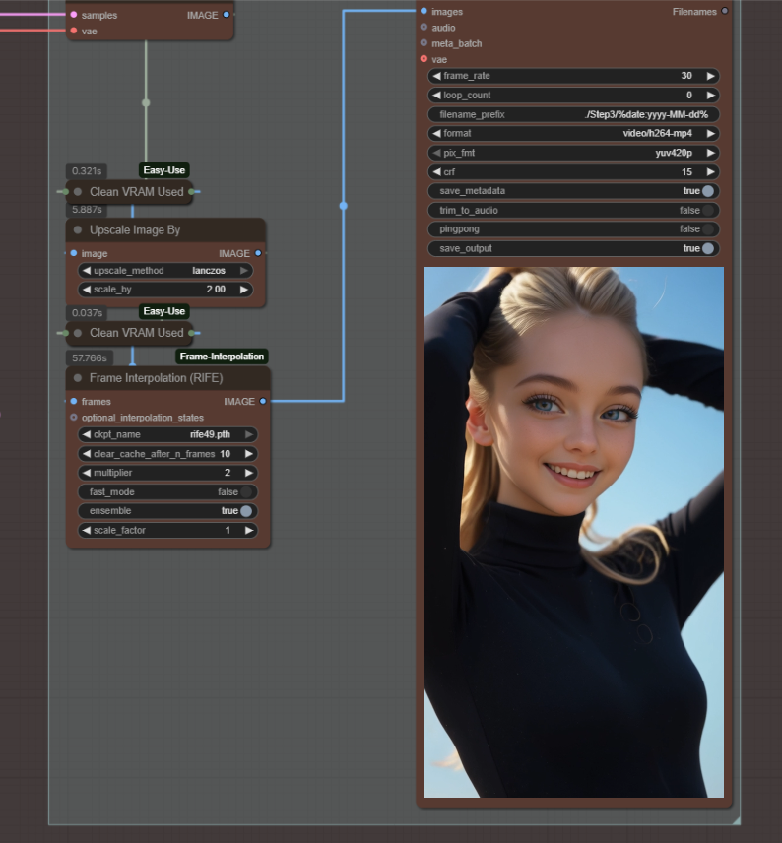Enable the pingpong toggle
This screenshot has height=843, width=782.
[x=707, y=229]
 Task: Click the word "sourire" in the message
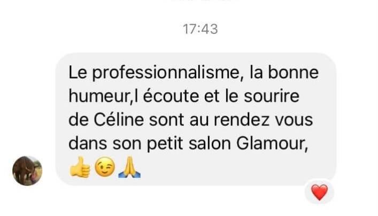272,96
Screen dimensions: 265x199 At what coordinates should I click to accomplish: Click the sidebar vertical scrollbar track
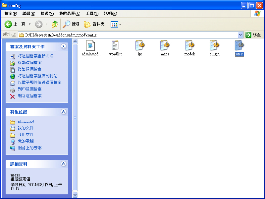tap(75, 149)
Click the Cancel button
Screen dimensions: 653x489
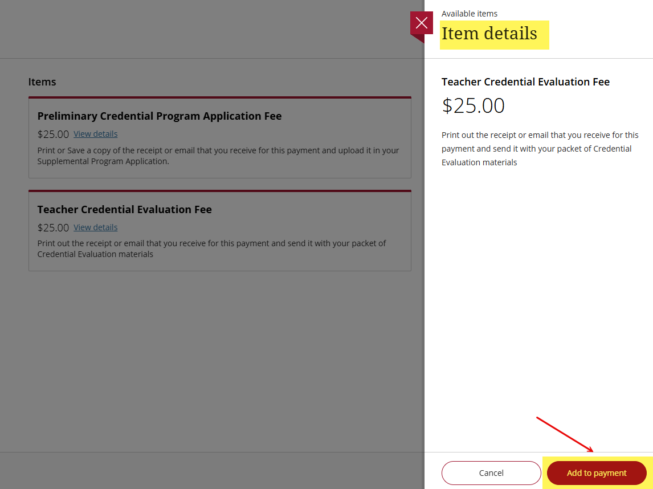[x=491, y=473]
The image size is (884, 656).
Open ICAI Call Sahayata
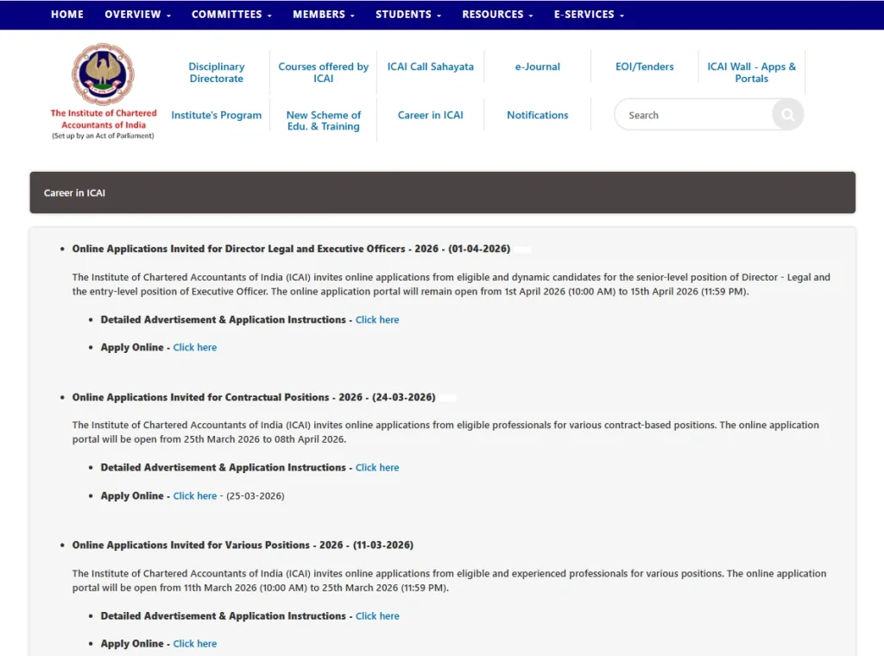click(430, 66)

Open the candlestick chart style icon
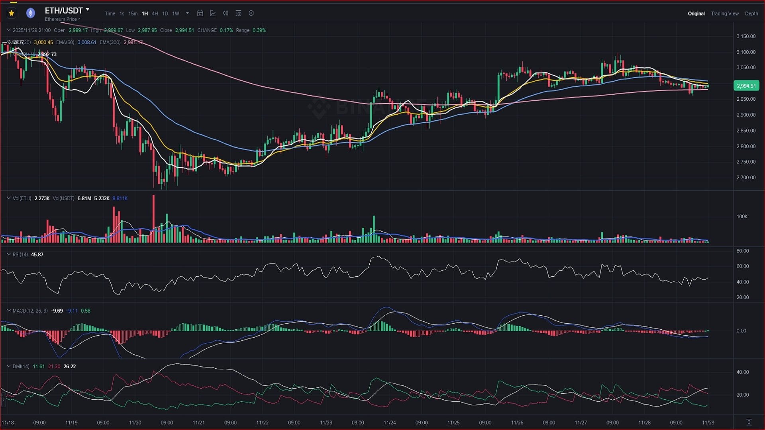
────────────────────
**CHALLENGE**
Rewrite every entry above, switching each "Open" to "Launch" and changing nothing else. Leave out the pictures.

**OUTPUT FOR THIS EXERCISE**
Enable the pingpong toggle
This screenshot has height=843, width=782.
[x=707, y=229]
 Task: Click the word "sourire" in the message
272,96
Screen dimensions: 265x199 At what coordinates should I click to accomplish: Click the sidebar vertical scrollbar track
tap(75, 149)
Click the Cancel button
Screen dimensions: 653x489
[x=491, y=473]
The image size is (884, 656).
Launch ICAI Call Sahayata
click(430, 66)

Launch the candlestick chart style icon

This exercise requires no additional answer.